Bantul, Koran Jogja – Pengelola obyek wisata di Kecamatan Dlingo, Bantul keberatan penyebutan jalur berbahaya yang ditujukan untuk Jalan Dlingo-Imogiri.
Mereka ingin dilakukan penyelidikan yang komprehensif terkait penyebab kecelakaan tunggal bus Gandhos Abadi yang menewaskan 13 orang di Bukit Bego, Minggu siang (6/2/2022).
Ketua Koperasi Noto Wono Purwo Harsono, mengatakan mengikuti himbauan (bus dilarang melintas) yang dikeluarkan pihak berwajib. Tapi dirinya mengaku tertarik dengan pernyataan polisi yang akan melakukan penyelidikan lebih lanjut.
“Kita ingin mengetahui faktor penyebab sebenarnya dari kecelakaan itu,” kata Ipung, Selasa (8/2/2022).
Pasalnya jalur yang disebut rawan dan berbahaya ini menurut datanya sejak November sampai sekarang ini sudah dilintasi 1.312 bus besar dan semua aman.
Data ini disebutnya belum tentu kecelakaan disebabkan jalur sebagai faktor utama.
“Jalur sudah dibangun lebar. Organda DIY sendiri sudah tes driver, silahkan dikonfirmasi. Berarti tidak karena luas jalan,” lanjutnya.
Dirinya juga mengajak untuk merunut dengan logika kondisi bus sesaat sebelum kecelakaan. Pasalnya sebelum kecelakaan, bus berpenumpang 47 orang sempat mogok dan didorong menanjak.
“Kecelakaan yang sama pada 2017 dengan korban dua meninggal kondisi busnya juga sama. Bahkan sempat ditarik dua kali. Bus sudah bermasalahan sebelum kecelakaan. Itu logika saja,” ucap Ipong.

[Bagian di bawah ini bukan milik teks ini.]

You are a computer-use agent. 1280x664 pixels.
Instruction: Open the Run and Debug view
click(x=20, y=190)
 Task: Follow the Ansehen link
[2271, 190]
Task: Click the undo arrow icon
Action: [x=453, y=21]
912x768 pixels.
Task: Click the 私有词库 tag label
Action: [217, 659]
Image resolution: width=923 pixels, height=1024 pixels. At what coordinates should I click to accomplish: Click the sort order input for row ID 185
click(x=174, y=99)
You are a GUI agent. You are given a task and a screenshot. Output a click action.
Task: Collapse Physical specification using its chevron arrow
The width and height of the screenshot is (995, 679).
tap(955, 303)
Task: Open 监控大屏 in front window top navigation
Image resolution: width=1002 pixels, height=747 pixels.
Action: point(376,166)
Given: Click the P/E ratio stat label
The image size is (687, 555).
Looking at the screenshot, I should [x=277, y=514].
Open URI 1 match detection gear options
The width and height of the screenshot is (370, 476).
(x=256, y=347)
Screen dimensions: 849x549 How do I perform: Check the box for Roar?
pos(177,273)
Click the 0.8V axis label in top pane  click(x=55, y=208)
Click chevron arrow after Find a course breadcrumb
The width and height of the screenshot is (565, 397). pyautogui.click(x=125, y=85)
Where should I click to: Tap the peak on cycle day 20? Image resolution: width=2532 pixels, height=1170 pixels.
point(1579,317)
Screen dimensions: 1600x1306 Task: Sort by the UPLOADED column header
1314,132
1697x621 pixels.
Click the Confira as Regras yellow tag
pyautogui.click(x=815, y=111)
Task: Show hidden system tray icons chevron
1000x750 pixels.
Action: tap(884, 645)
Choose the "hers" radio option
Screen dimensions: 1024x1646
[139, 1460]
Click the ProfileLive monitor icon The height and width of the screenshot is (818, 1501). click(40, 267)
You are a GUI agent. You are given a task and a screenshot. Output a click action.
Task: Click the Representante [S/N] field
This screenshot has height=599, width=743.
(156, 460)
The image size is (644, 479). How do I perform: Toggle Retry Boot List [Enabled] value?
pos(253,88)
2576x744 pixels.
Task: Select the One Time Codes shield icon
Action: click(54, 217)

Dari fakta itu, seharusnya rekomendasi berisi himbauan agar melintasi daerah tanjakan atau jalur Dlingo-Imogiri menggunakan bus yang layak.
Tidak serta merta memakai bus buatan lama. Jika seperti itu, Ipung mengatakan pihaknya yang dirugikan.
“Kita tidak serta merta ngeyel bahwa jalur ini aman. Tidak, saya tidak seperti itu. Tapi kepingin dibuka hal sebenarnya. Apakah kejadian kemarin disebabkan oleh human error pengemudi, kelayakan kendaraan atau memang karena jalur,” ujarnya.
Soal keberadaan shelter yang disinggung Komite Nasional Keselamatan Transportasi (KNKT), Ipung mengatakan hal ini merupakan topik lama yang sudah dibahas lama.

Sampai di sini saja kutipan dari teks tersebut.